Eyewitness ID - Defendant Entitled to Remand for Lawson/James Hearing

The supreme court concludes that defendant is entitled to a remand so that the trial court can conduct a hearing on the admissibility of eyewitness testimony under the Lawson/James framework. Defendant was convicted for assaulting the victim outside of a bar. The victim and defendant, and other members of defendant’s outlaw motorcycle group, the Vagos, were in the bar together for about two hours. After the assault, the victim, who was badly injured, gave a statement to police and said that he could not recognize specific individuals. Five days later, the victim gave an interview at the police station. The detective showed the victim photos of Vagos members, and made numerous suggestive comments and gave confirming feedback. Defendant went to trial when Classen was the law, and the trial court concluded that the identification was admissible under that standard.
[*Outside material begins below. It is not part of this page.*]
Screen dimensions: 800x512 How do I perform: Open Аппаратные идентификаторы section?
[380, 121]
Lawson/James was decided before defendant’s appeal, and defendant argued that because that case significantly altered the standard for admissibility, defendant was entitled to a remand to decide whether the identification was admissible under the new framework. The Court of Appeals disagreed, and concluded that the identification would be admissible under Lawson/James and no remand was required.
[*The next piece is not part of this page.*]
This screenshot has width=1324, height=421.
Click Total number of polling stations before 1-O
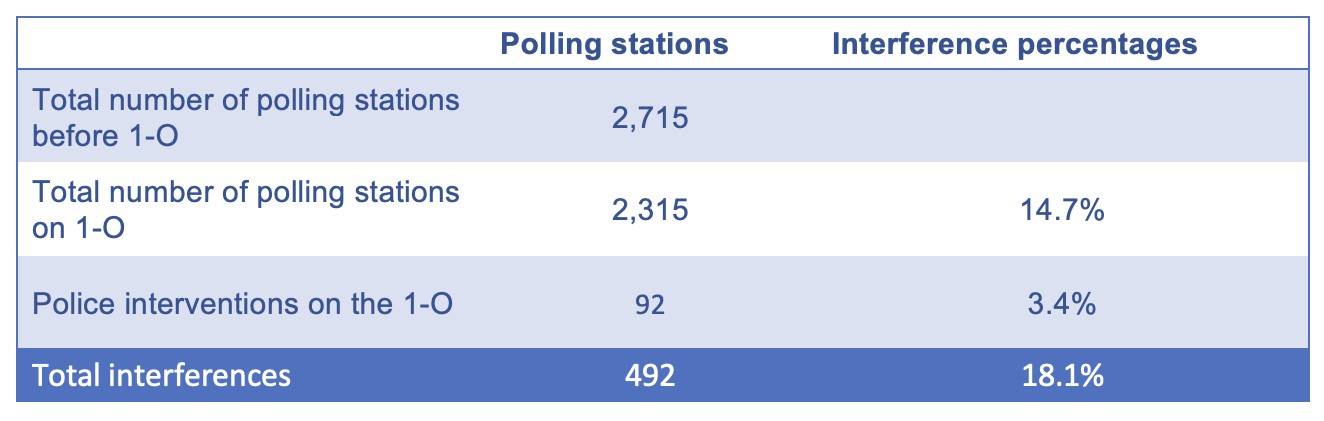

The supreme court disagrees, in part. The court agrees that the state met its burden under Lawson/James to establish a minimum baseline of reliability, however, there may be a basis under OEC 403 to exclude the identification. The court noted that there were several estimator and system variables present, such as the conditions when the victim was assaulted and the detective’s suggestive interview. Because the application of Lawson/James could have resulted in the exclusion of the evidence, the error was not harmless and defendant was entitled to a remand.